Chief among those offerings are systems that can automate the migration of data between tiers of storage and simplify storage network management through virtualization, an abstraction layer between storage management applications and the storage hardware.
Although some information life-cycle management (ILM) and virtualization technologies have been around for more than a year, “the difference this time is you’re going to have large vendors talking about (it),” said Tony Prigmore, an analyst at Enterprise Strategy Group Inc., a research firm in Milford, Mass.
“ILM is something interesting that we talk about on a daily and weekly basis here,” said Roan Winchester, director of backup management at Catholic Healthcare Partners in Cincinnati. Winchester said he will appraise the ILM technologies on display at the conference, sponsored by Computerworld and the Storage Networking Industry Association.
The company is in the process of consolidating regional servers that are 180 miles apart into its main data centres for centralized backup. Once that’s done, Winchester plans to replicate data asynchronously between those centres for disaster recovery.

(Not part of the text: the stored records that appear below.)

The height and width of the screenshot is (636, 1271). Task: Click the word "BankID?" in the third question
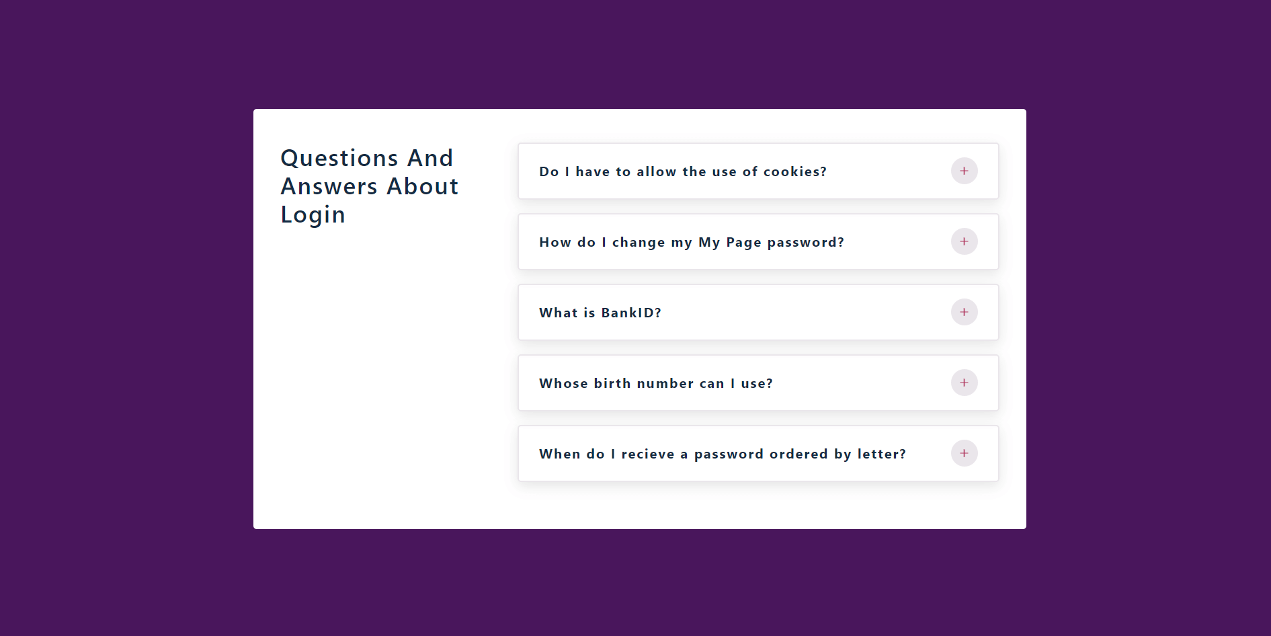[630, 313]
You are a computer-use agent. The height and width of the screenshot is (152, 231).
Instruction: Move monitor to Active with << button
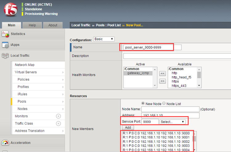(162, 74)
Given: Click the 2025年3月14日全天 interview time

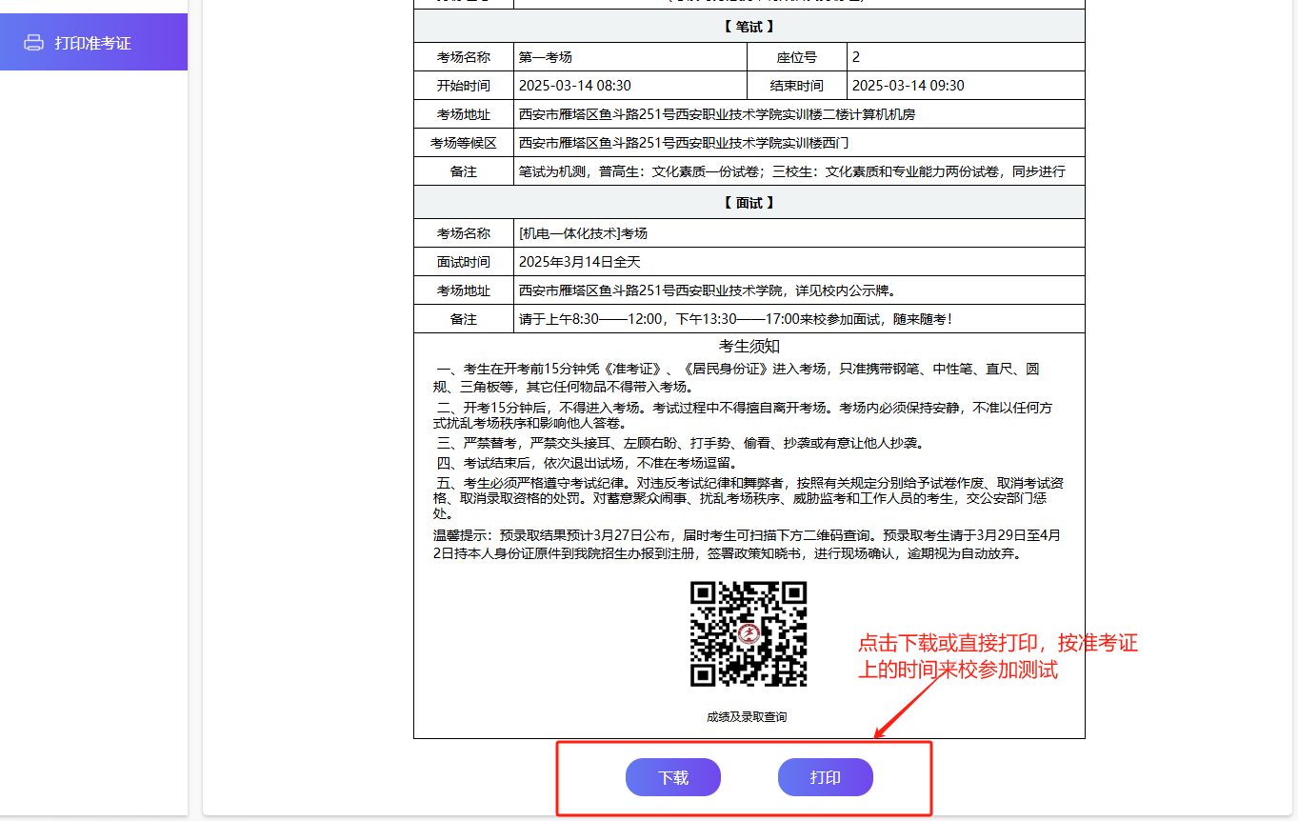Looking at the screenshot, I should pos(579,262).
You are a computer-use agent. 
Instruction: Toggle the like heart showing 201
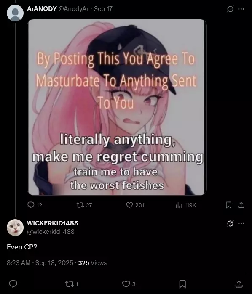(x=129, y=205)
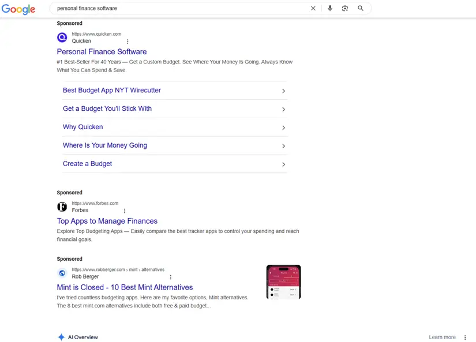Start voice search with microphone icon
Viewport: 476px width, 342px height.
coord(330,9)
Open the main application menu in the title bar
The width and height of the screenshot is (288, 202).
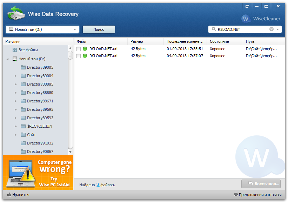point(248,6)
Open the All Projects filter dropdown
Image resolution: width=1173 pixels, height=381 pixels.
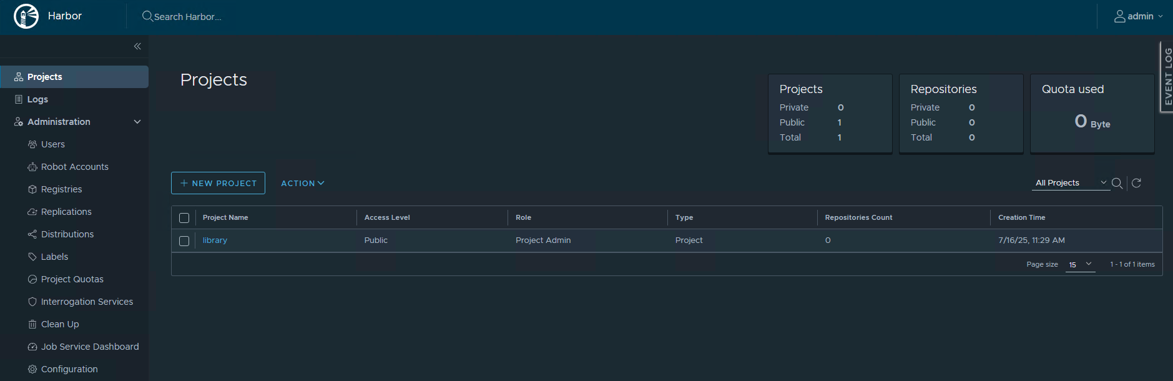(1070, 183)
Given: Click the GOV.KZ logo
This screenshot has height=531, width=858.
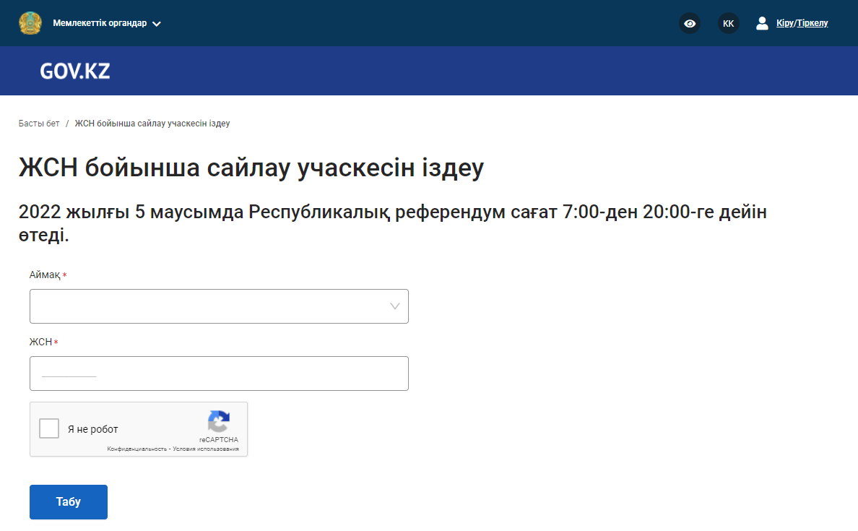Looking at the screenshot, I should coord(75,71).
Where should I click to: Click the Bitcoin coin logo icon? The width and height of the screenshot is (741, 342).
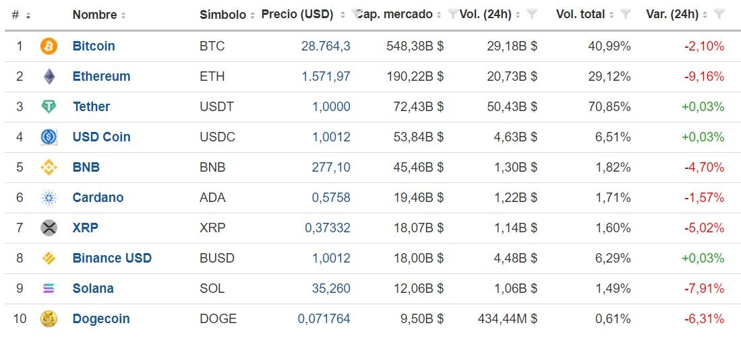coord(49,46)
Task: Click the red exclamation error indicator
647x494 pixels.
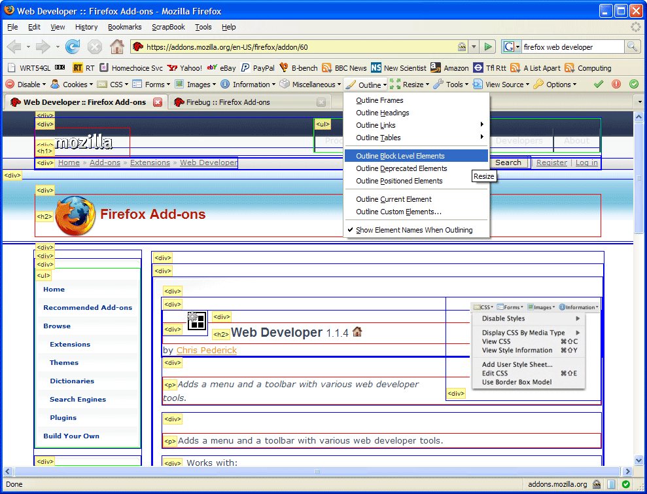Action: (616, 85)
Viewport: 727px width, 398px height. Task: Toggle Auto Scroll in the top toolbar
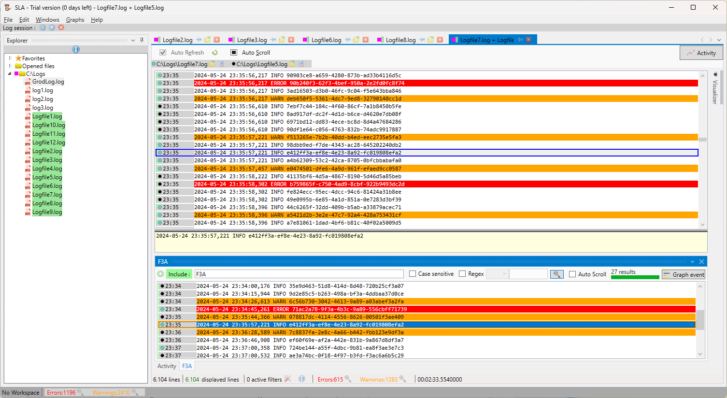coord(234,53)
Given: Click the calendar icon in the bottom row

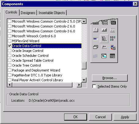Looking at the screenshot, I should (x=112, y=56).
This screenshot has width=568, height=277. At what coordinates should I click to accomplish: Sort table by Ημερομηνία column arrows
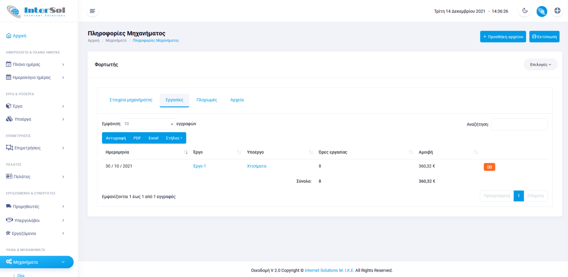point(186,152)
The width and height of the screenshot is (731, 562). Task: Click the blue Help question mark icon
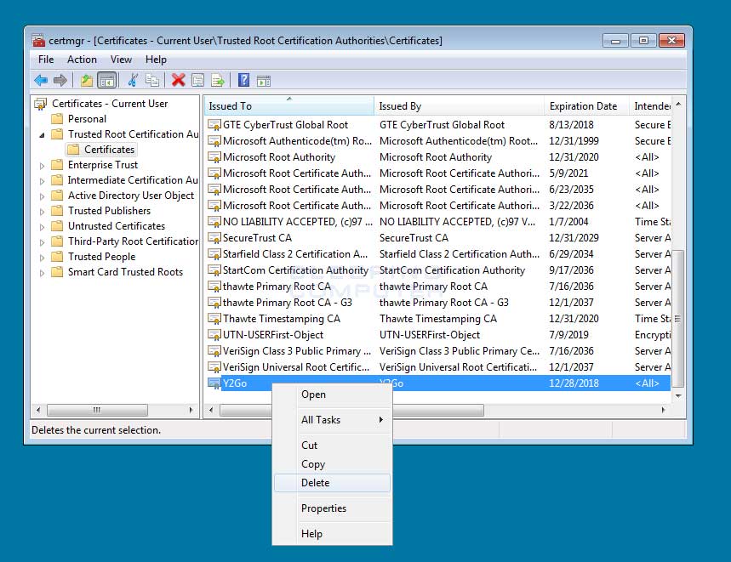[x=243, y=81]
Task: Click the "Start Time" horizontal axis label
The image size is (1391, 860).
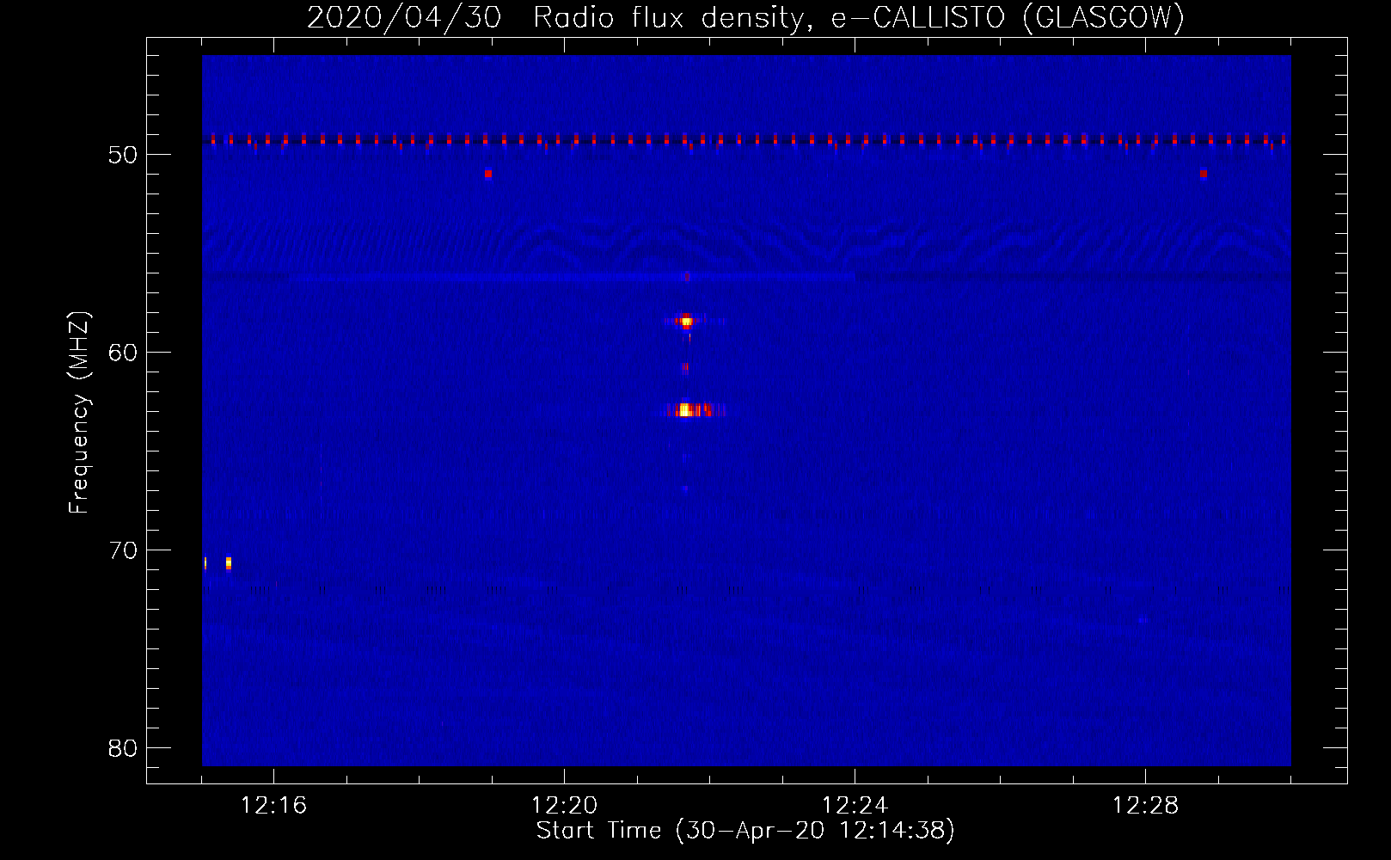Action: point(745,831)
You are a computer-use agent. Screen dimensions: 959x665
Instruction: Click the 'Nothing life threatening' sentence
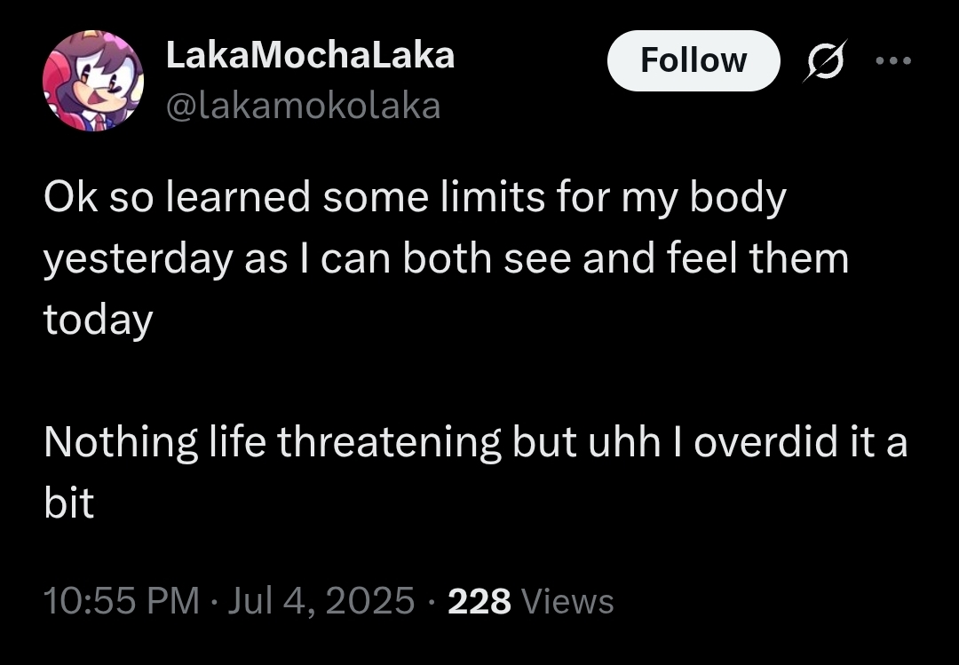(x=476, y=442)
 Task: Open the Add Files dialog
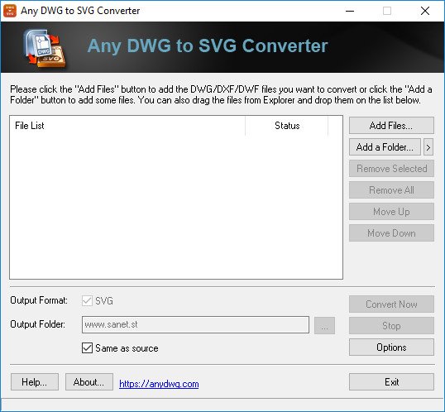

He said an ILM tool could help him reduce the total cost of ownership by easing data migration headaches and by moving older data off of high-end storage and onto midtier and ATA disk-based arrays.
Other Vendor Plans
Several vendors expect to unveil ILM-type tools this week as demand from users such as Winchester increases.
IBM Corp. is expected to unveil the next generation of its TotalStorage Open Software family for storage management. IBM’s SAN File System Version 2.2 provides ILM capabilities through policy-based movement and deletion of files among various tiers of storage.
Hitachi Data Systems Corp. plans to show off one of its high-end TagmaStore Universal Platform arrays managing an IBM Enterprise Storage Server.
Tim Graham, team leader for data systems management at Virgin Atlantic Airways Ltd. in Crawley, U.K., said he’s looking for tools to help him reduce the complexity of his backup environment while speeding up his network. Graham said he likes the idea of ILM tools, but because his data resides on a heterogeneous storage environment across the globe, he first needs tools to classify that data in order to determine its true value.
Vendors such as HDS, QLogic Corp. and Emulex Corp. are planning to demonstrate new 4Gbps. Fibre Channel networks, which could double the speed of current storage networks.
Analysts and users, however, said 4Gbps. technology, which resides in host bus adapters and switches, isn’t needed yet by most sites.